“I believe in karma. What you give is what you get returned. I believe you can’t appreciate real love ’til you’ve been burned. I believe the grass is no more greener on the other side. I believe you don’t know what you’ve got until you say goodbye.” ~Affirmation, Savage Garden
If I were in a 12-step program it would probably require me to do a bunch of things I don’t want to do. You know, like apologize to people I’ve wronged in order to restore harmony to the universe, or something like that. There’s something to that 12-step program mantra that presupposes things that are out of harmony can be realigned by words and focus, as if karma can be thwarted because we’re sorry.
Hold up. Let me start again. I believe in karma. Yes, that’s a better beginning. I think that we do indeed reap what we sow, sometimes in more ways than one. And I think it goes both ways, positively and negatively. It’s like reinforcement. When we see a child yell at another child and we slap him on the hand for yelling, we shouldn’t be surprised when the child, in another conflict, slaps another child on the hand instead of yelling. We are just like children in that way because we do learn from others around us, and these interactions shape the way we see the world.
Karma: action, seen as bringing upon oneself inevitable results, good or bad, either in this life or in a reincarnation.
When I was twenty years old I stole money from my mother. It was a lot of money, but the amount doesn’t really matter. The action itself does. My mother had spent nearly her entire adult life providing for me and my sister, doing everything in her power to help us succeed in life, and my actions were a slap in the face. When she found out it was the disappointment in her eyes that hurt more than yelling or hitting me ever could have. I broke my mother’s heart, not just because I stole the money but I spent time and resources lying about it. That action created subsequent ripples that changed the entire course of my life. That’s karma.
And I have been sorry from the moment that happened. Things were strained between my mother and myself for years, but we’ve finally gotten to a place where the awkwardness if gone. That’s not to say I don’t still think of it from time to time, and that she doesn’t as well, but she’s forgiven me and we’ve forged a new relationship from the ashes of the old one. Yet there are still consequences, inevitable results of that transgression, the primary one being that it was the impetus that sent me to Tennessee, a horrendous place, but a place I needed to be in order to meet my future wife. Funny how that works, that both good and bad consequences came out of that poor decision.
“What you give is what you get returned.”

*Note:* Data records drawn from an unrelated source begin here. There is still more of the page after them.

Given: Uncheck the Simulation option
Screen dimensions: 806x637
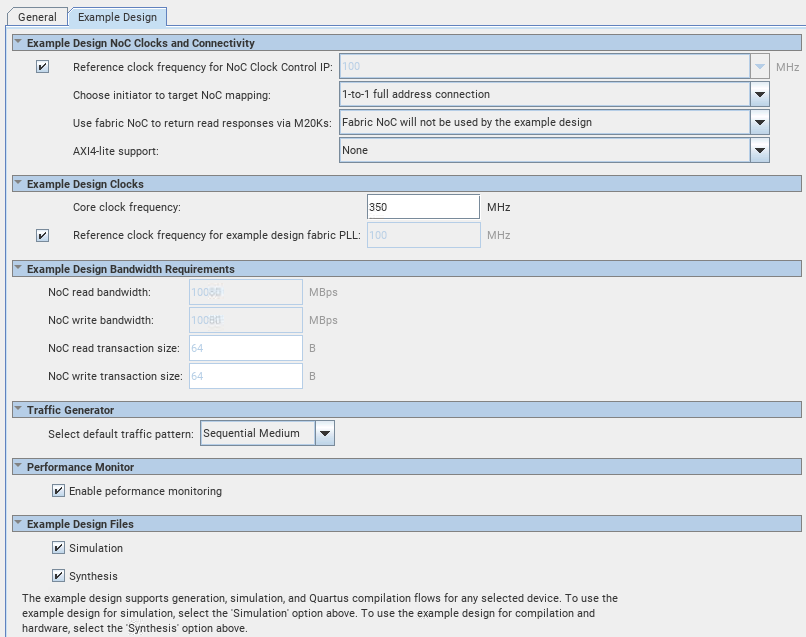Looking at the screenshot, I should [x=59, y=549].
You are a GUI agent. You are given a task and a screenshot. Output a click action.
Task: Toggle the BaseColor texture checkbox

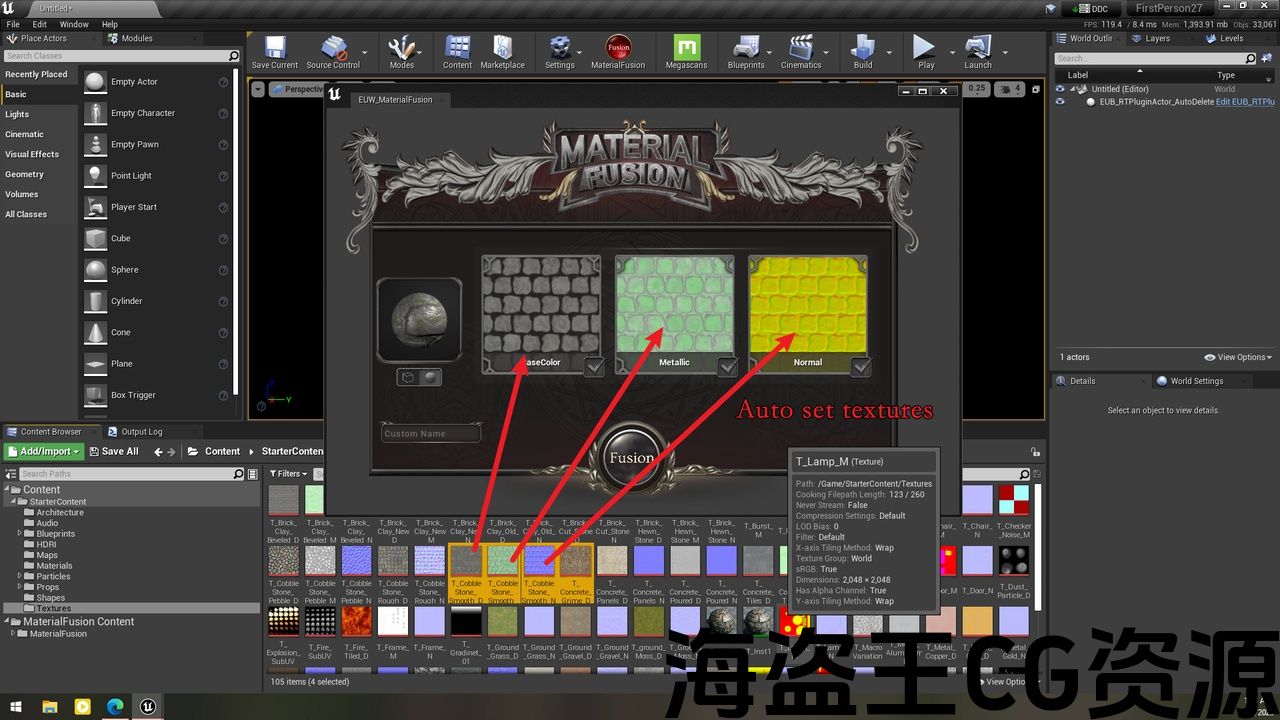click(x=594, y=368)
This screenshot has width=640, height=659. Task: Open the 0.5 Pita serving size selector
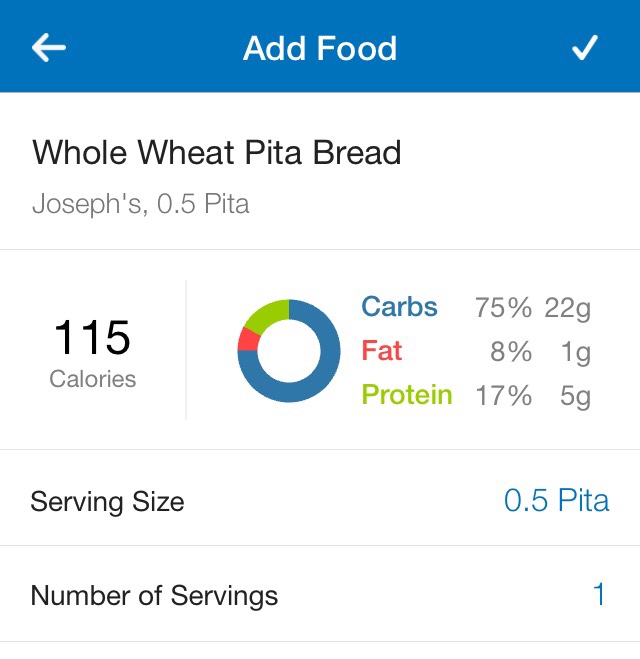tap(556, 501)
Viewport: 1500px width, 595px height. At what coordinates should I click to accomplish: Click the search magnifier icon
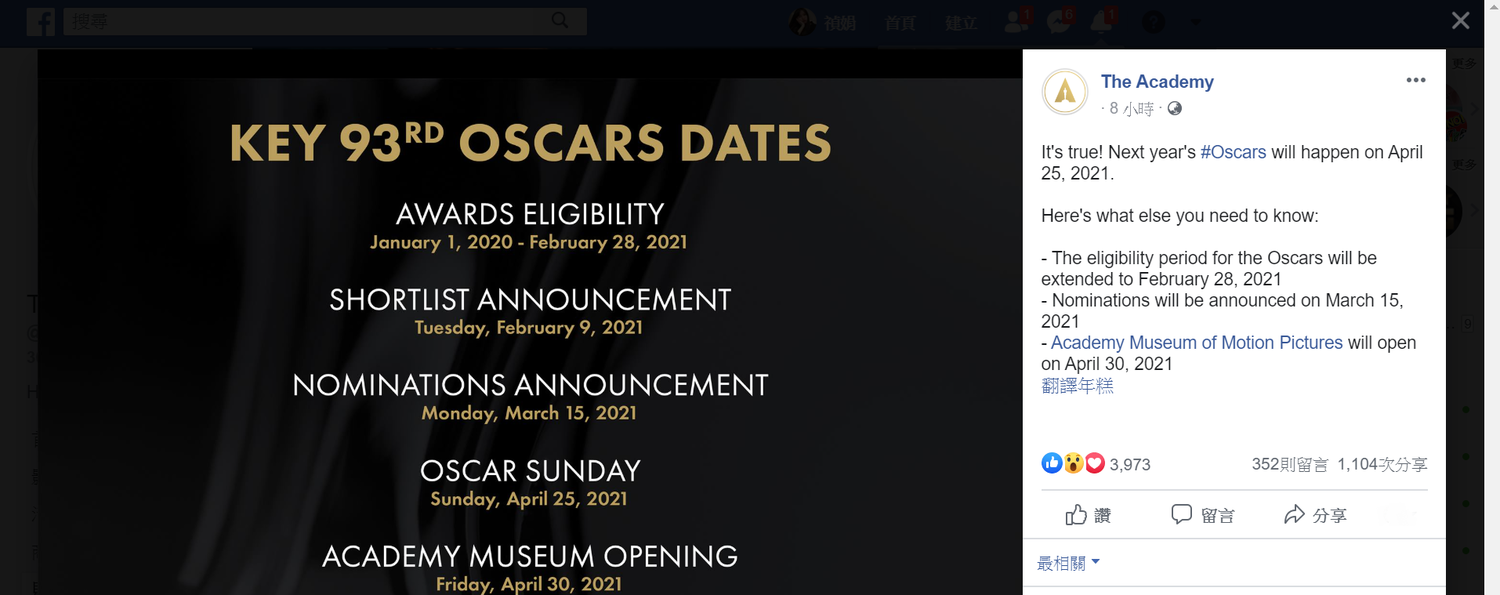coord(560,21)
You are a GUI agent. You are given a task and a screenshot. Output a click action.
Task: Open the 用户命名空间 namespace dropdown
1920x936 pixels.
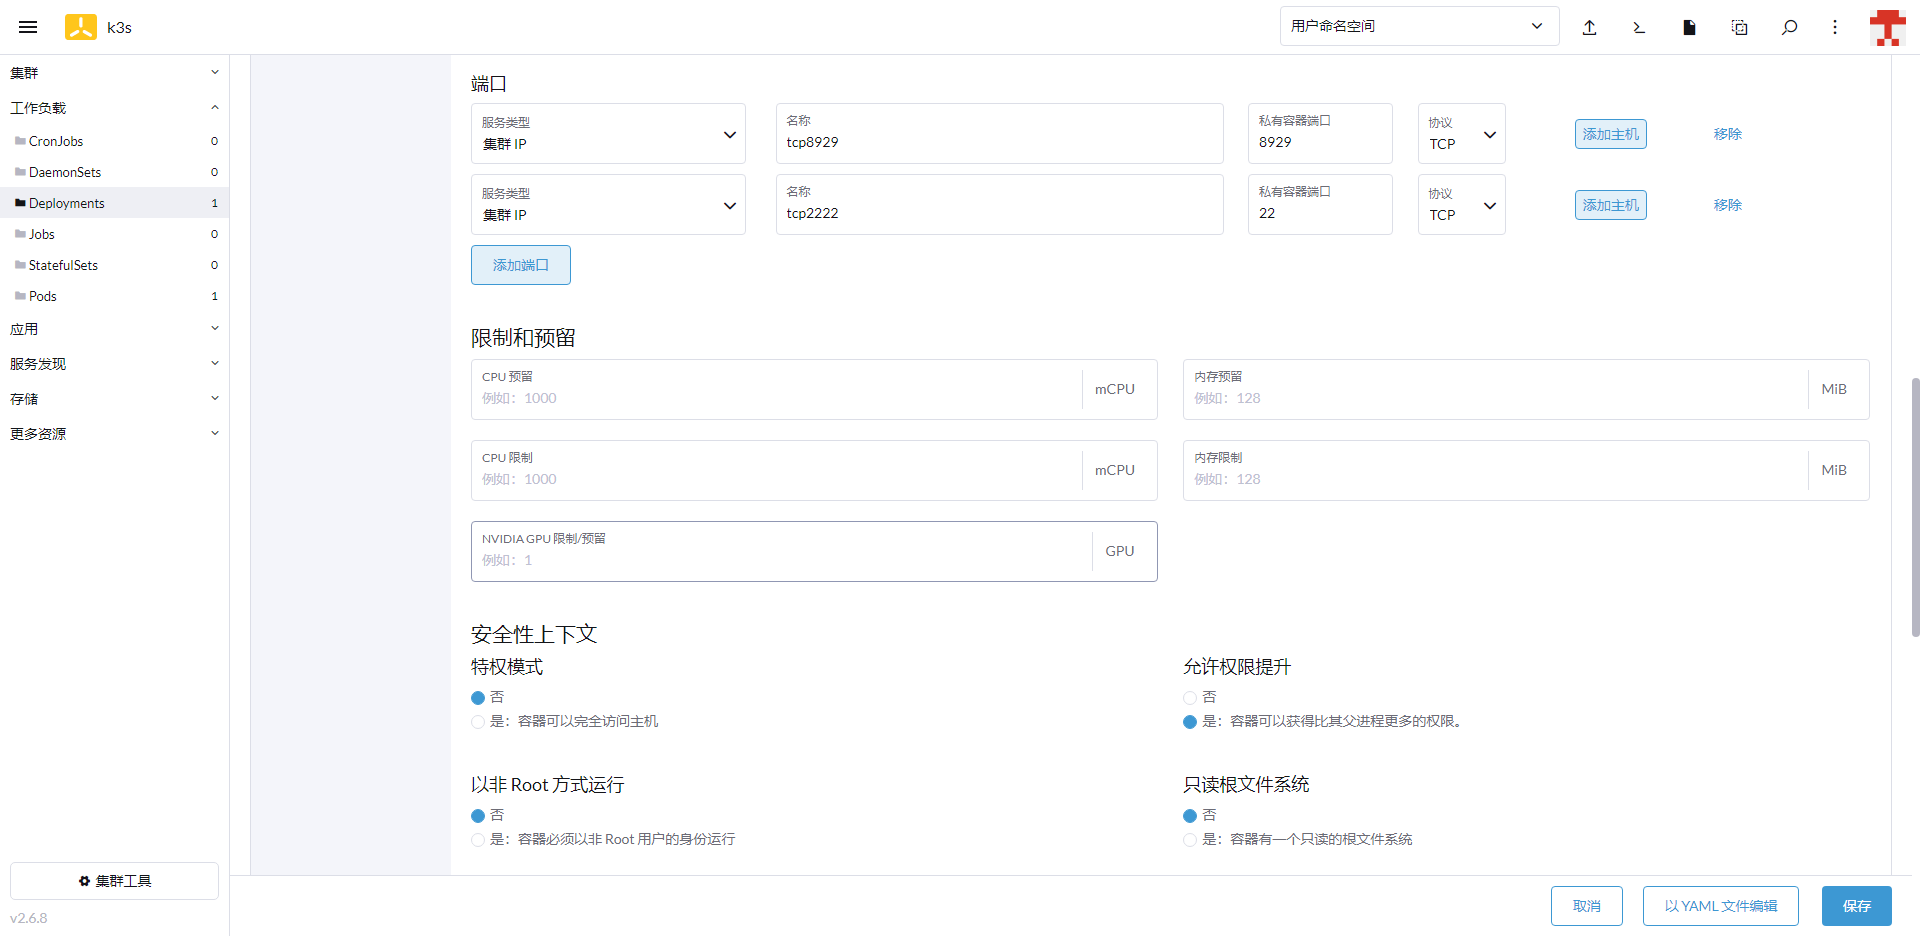1418,26
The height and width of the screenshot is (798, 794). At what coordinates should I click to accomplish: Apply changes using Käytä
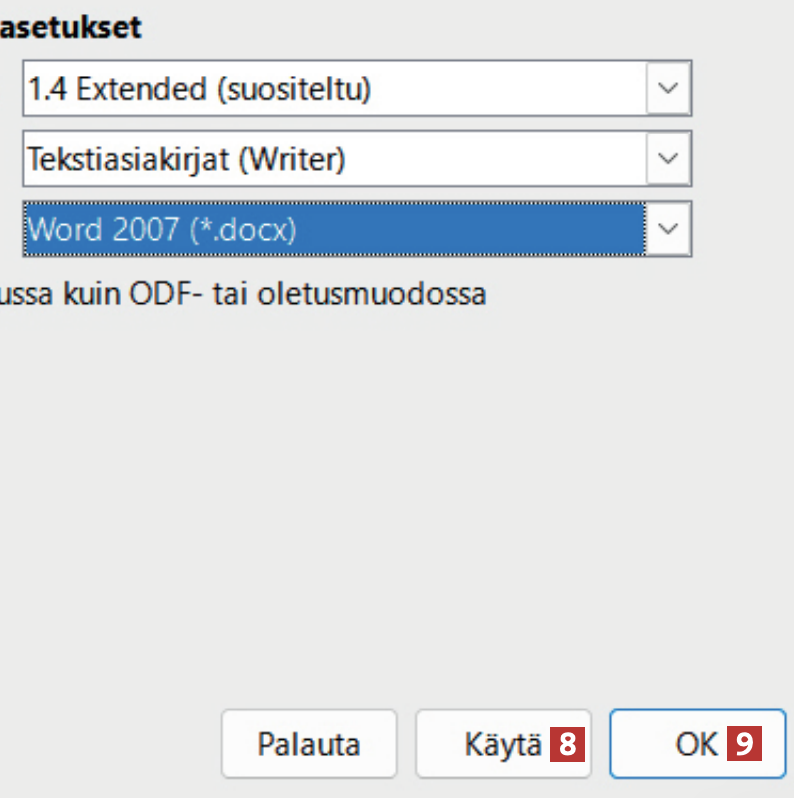[503, 744]
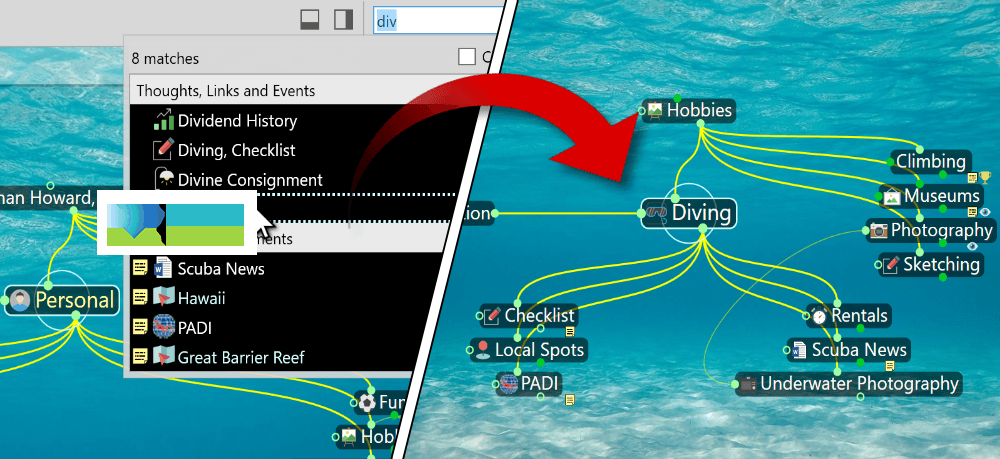
Task: Activate the Personal thought node
Action: point(74,300)
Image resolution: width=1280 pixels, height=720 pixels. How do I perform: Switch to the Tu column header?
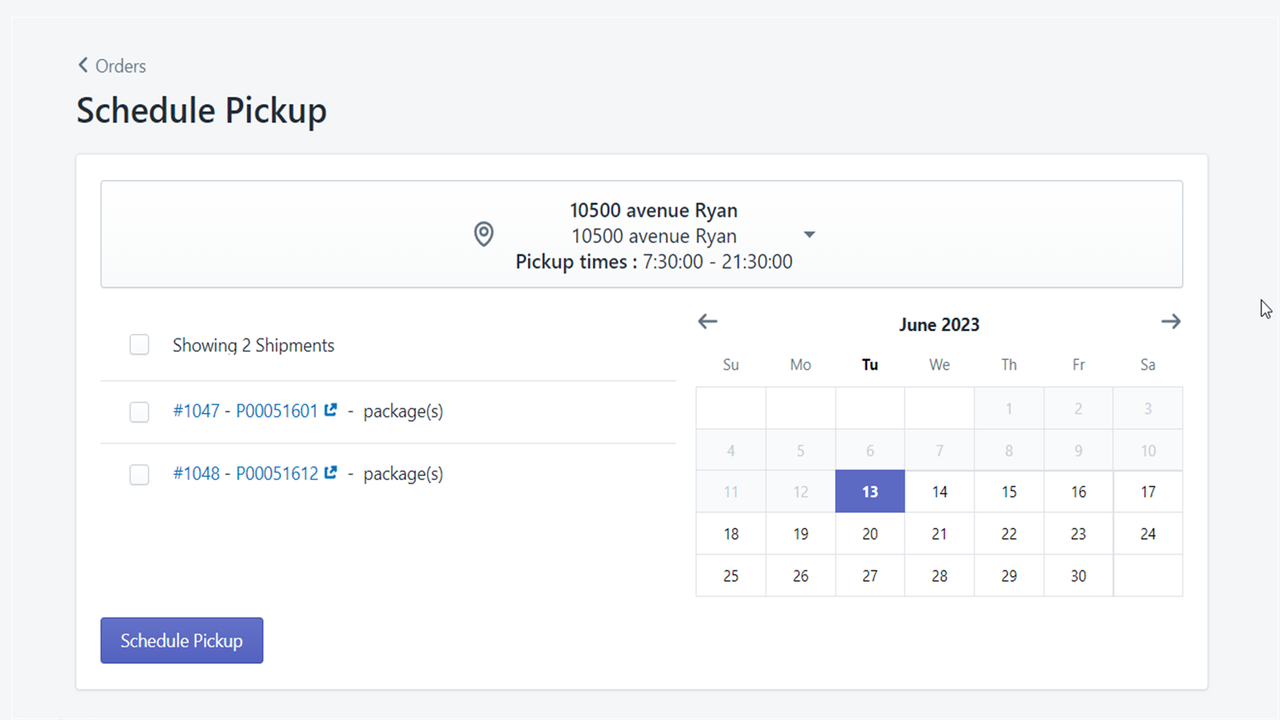(x=869, y=364)
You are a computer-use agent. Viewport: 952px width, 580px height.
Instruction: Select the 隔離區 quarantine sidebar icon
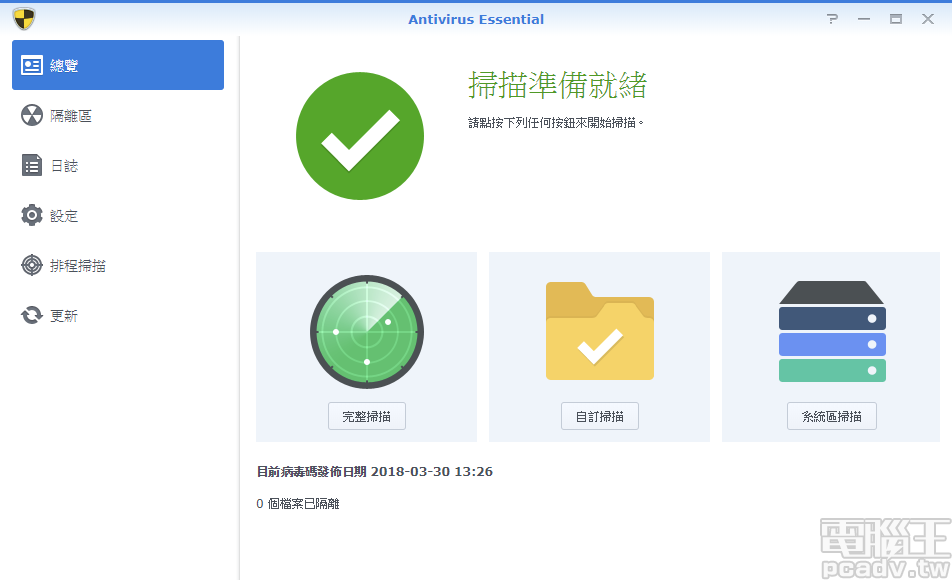click(30, 115)
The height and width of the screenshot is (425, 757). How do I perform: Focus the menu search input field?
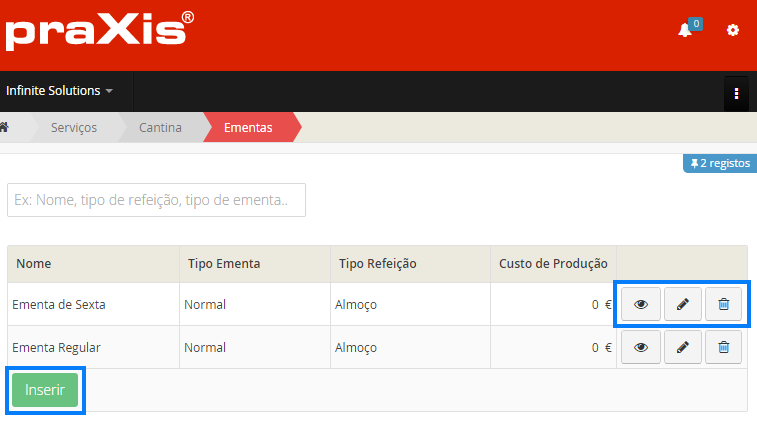[156, 200]
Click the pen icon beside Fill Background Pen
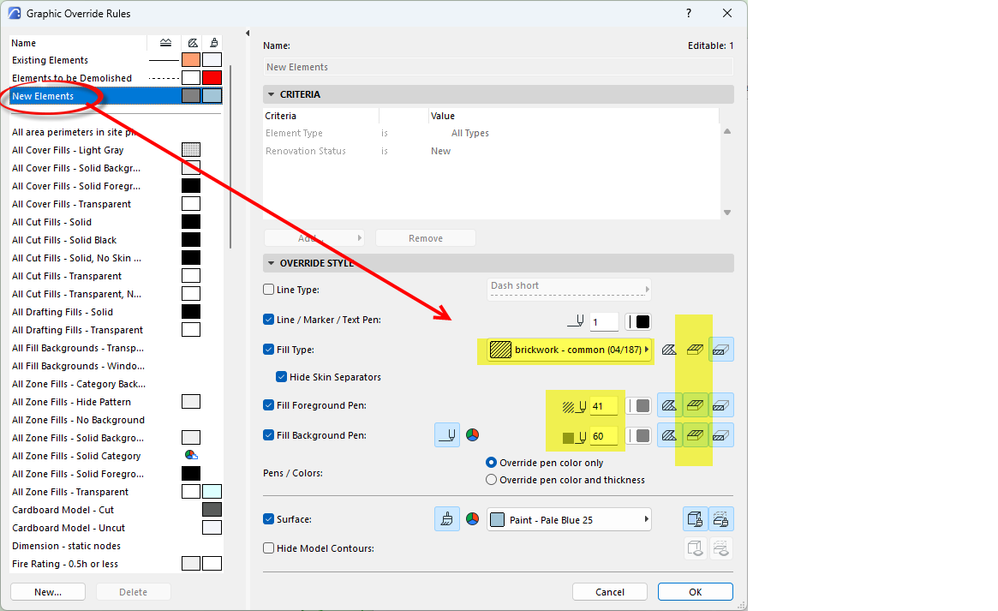Screen dimensions: 998x611 (447, 435)
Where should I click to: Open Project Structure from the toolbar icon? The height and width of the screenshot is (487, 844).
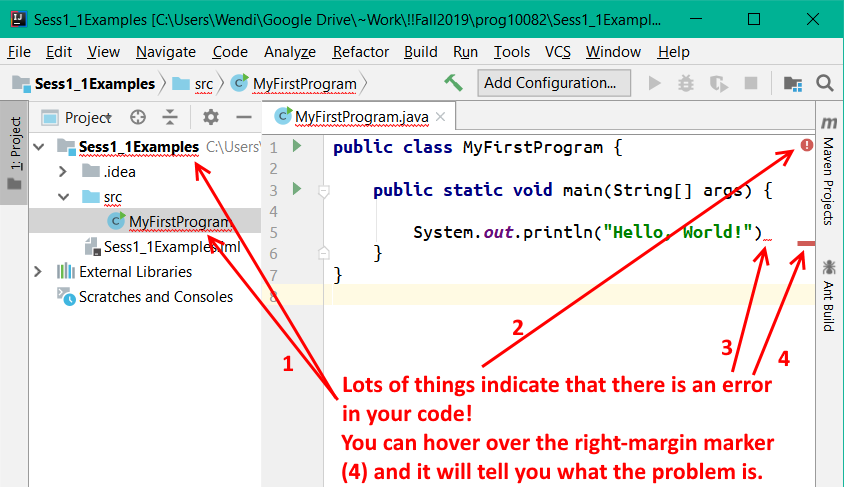793,83
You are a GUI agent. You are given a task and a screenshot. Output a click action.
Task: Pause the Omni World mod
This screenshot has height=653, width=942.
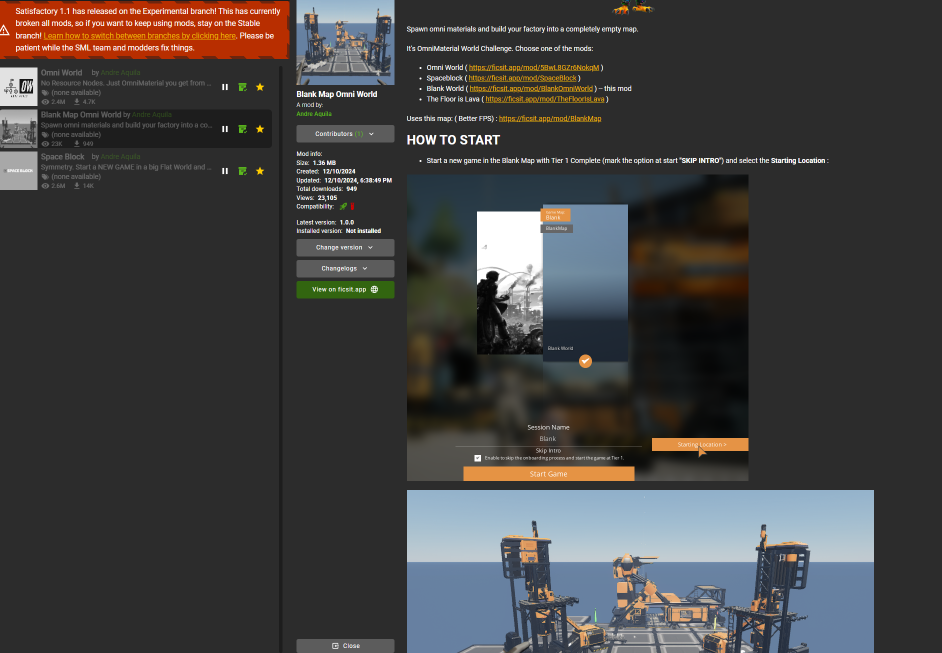click(x=225, y=86)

That quote still haunts me though, because it’s inherently untrue, and even though I believe in karma, I don’t think reciprocity is the only outcome, meaning irony can be a huge part of karma. If you give fake compliments and you make fun of someone behind their back, sometimes the best karma can be them treating you nicely, doing something special for you that makes you feel horrible that you were so cruel. And there are some people who are mean and prejudiced for whatever reason, so no matter how nice you are to them they won’t be nice to you in return. They will get theirs. Just wait and see. And even when you can’t see it, it still happens. Some karma is quieter than others.
What I love most about karma is that it follows science, that for every action there is an equal and opposite reaction, even if we don’t understand how it fits the “opposite” end of the spectrum sometimes. Is it some God who deals out the consequences or just the result of a universe so full of emotions and energy that it’s bursting at the seams and overflowing? I like to think it’s a little of both, that the scales balance even when we don’t see it, that this life is a complicated interweaving of actions and reactions, of reinforcements and consequences. But whatever it is, I know that it’s never a one-way interaction between us and this crazy universe of ours.
And that makes me proud just to be a part of it.